As with so much of modern media, speed seems to be key. People nowadays demand speed, almost more than quality or reliability; they skim, react and - most importantly - share faster, whether on Twitter, Facebook or any of a myriad of social networking vehicles. Aidan reckons a story is far more likely to go viral if it picks up early traction.
It's probable the dissemination of information has got as fast as it can: we already have as-it-happens footage from inside siege situations or war zones, you can't get more instantaneous than that. But social media's gravitational pull will surely continue to increase (amusingly, and rather encouragingly, it has overtaken pornography as the web's top attraction).
Already, the statistics are mind-boggling, and a truism of modern technological advance is that it happens exponentially: things get ever-bigger, ever-faster. This is being mainly driven by two factors: more engagement by the 55-64-year-old demographic, and increased use of mobile devices.
YouTube - the main site for hosting media, as opposed to sharing or promoting it - has in 10 years grown into a media colossus which now reaches more American adults than any cable network. Over a trillion views a year by a billion users (and we thought Gaybo's million-plus Late Late audience was impressive); six billion hours of video watched per month; 100 hours uploaded every minute, advertisers spending upwards of $6bn (€5.25bn) a year…
It goes on and on, a bewildering sequence of zeroes, as though YouTube is writing the biggest cheque in history. Looking beyond the stats, it and similar sites have had a huge social effect.
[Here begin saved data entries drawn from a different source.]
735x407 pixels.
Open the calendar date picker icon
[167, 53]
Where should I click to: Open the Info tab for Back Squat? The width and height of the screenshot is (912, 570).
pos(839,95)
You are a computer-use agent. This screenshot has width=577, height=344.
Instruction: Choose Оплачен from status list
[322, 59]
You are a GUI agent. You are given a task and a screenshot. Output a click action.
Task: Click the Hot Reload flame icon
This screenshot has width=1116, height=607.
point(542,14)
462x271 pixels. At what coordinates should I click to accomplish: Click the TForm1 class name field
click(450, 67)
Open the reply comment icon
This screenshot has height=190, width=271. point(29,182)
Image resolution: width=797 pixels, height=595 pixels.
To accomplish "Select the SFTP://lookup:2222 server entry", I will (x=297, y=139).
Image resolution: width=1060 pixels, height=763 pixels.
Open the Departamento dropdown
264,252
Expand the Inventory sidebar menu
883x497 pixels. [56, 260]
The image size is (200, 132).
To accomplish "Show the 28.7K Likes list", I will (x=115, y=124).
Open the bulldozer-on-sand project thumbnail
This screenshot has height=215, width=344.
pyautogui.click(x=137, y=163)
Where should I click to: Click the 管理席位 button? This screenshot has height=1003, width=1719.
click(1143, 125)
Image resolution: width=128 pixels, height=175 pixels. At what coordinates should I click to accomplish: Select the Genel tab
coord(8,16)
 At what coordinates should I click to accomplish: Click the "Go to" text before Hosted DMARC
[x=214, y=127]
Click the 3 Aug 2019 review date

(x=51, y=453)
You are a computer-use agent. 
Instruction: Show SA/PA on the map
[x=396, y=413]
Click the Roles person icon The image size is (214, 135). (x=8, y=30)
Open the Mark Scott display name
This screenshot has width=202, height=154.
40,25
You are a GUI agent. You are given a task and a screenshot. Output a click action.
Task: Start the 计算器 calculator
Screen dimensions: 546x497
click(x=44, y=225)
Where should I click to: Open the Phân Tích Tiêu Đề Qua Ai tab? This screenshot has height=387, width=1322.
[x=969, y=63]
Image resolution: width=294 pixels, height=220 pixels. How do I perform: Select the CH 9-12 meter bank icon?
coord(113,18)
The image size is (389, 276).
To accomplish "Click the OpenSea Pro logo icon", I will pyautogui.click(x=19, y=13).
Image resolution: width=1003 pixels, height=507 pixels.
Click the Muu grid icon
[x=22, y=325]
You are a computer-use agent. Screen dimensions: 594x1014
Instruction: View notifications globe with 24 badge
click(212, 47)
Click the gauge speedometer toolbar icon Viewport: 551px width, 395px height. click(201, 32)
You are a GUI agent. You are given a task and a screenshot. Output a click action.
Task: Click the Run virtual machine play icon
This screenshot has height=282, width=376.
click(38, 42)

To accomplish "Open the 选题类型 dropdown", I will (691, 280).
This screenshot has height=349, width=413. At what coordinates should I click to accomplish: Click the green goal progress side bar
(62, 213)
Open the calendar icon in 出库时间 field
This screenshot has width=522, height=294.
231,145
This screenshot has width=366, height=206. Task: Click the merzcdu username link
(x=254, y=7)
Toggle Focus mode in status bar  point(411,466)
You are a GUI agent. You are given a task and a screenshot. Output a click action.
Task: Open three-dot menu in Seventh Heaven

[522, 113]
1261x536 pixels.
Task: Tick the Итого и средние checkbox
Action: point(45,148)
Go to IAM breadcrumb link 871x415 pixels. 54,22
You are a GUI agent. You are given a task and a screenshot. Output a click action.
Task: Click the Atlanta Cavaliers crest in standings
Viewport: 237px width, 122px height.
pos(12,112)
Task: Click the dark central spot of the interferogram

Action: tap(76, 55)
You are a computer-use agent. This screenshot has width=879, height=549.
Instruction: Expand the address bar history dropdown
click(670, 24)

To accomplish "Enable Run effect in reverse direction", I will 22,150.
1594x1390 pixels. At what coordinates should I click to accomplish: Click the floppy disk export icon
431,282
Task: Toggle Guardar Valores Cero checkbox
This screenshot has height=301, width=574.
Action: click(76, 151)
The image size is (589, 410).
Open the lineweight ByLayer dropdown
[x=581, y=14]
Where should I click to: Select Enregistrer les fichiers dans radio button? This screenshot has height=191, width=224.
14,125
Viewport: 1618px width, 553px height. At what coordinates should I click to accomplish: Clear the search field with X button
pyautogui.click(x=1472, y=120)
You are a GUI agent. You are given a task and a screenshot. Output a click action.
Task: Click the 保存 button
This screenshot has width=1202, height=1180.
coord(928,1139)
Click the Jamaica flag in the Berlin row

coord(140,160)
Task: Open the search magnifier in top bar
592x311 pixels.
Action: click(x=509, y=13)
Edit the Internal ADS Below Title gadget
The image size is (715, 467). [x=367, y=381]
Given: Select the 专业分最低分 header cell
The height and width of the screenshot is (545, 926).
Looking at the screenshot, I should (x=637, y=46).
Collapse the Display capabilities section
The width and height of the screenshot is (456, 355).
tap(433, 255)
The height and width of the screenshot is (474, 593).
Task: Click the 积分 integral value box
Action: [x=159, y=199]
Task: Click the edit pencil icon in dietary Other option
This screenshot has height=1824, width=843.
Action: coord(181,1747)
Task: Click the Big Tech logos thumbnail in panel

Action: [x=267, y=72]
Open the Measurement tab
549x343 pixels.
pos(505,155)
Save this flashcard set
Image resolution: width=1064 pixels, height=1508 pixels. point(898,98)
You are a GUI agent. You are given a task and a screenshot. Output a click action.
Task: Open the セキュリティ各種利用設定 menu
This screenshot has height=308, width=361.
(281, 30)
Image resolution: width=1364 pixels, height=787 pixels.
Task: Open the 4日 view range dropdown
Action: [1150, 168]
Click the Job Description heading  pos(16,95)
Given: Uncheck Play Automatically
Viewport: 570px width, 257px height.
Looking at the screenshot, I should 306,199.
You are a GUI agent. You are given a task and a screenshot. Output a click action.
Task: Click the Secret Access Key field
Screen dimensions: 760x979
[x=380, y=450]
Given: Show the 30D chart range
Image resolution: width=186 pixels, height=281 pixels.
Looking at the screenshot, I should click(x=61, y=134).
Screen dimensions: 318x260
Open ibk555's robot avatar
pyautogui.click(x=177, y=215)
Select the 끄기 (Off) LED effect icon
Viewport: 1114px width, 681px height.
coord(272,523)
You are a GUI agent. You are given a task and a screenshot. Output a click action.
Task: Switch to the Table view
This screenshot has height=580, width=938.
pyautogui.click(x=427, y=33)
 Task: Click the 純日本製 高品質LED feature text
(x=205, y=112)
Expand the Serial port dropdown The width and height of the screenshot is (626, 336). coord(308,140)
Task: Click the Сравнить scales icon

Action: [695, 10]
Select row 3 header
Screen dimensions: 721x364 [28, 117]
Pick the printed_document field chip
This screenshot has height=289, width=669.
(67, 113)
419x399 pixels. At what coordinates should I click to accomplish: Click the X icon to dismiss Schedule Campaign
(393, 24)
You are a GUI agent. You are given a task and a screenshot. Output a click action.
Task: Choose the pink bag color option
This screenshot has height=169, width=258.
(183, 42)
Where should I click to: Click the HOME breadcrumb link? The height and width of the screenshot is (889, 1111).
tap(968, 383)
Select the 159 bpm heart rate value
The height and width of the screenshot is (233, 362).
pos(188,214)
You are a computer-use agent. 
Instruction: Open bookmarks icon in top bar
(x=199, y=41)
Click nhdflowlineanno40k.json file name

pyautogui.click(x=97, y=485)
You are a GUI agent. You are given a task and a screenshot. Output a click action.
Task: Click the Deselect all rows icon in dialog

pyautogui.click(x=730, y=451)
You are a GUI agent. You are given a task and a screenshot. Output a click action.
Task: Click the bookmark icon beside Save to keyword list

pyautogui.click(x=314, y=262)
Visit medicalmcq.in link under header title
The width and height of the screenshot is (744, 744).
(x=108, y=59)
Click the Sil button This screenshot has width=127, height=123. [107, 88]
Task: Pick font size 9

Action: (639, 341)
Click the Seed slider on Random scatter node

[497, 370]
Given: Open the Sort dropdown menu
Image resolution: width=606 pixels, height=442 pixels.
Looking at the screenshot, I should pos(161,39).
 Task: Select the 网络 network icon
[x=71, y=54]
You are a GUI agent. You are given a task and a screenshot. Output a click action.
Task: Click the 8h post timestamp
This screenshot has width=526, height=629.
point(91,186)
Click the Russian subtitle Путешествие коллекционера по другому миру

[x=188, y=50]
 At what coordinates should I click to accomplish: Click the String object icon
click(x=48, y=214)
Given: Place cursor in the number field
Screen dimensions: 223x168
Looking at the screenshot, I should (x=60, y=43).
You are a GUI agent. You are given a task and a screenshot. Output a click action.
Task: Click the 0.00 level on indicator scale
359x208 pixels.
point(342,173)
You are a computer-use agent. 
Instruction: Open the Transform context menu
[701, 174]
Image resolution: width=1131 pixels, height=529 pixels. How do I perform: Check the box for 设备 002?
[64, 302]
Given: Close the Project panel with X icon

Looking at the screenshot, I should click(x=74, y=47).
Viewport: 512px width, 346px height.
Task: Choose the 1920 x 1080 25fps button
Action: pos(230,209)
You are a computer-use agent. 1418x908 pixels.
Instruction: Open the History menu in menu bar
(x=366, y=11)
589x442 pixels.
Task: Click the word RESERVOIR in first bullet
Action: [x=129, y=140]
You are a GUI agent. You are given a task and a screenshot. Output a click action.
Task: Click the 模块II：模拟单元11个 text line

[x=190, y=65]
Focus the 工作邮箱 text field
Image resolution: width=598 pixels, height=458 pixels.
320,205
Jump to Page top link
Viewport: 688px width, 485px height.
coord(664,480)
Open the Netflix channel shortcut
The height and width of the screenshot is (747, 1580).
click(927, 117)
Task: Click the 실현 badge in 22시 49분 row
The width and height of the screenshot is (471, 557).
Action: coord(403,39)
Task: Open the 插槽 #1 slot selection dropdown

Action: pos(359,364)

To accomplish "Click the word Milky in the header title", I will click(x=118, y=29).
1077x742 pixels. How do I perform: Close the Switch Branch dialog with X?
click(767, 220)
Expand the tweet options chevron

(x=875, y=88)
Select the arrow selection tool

They're now a key tool for promoting products; they bridge the gap between producer and consumer, often bypassing the traditional middleman.
They've been credited with or accused of (take your pick) breaking down barriers, fostering division, consolidating autocracy or fomenting rebellion. A few cyber-proselytisers even claim that video-sharing will accelerate scientific advance and initiate "the biggest learning cycle in human history" (you mightn't be able to tell that from the average user comment).
Perhaps most significantly, they're effected seismic change on how news is reported, and to some extent, what news is reported. Citizen journalism, immediate action and reaction, the momentum of this frenzied online response sometimes outrunning the event itself. . . it's a brave (and to some, weird and disorientating) new world.
"Who would have thought 10 years ago that we'd be where we are today?" Simon says. "Even the follow-up analysis in print media is catching up. Online interaction will continue to grow, although some users may tire of the unregulated format of much of it."
Aidan a dds: "I don't look at the internet as making the world tiny, rather giving small things the scope to grow to previously impossible levels. There's still such a thing as local content, but there are also certain stories that touch upon something more universal - and now, unlike before, these can go as far as people will listen."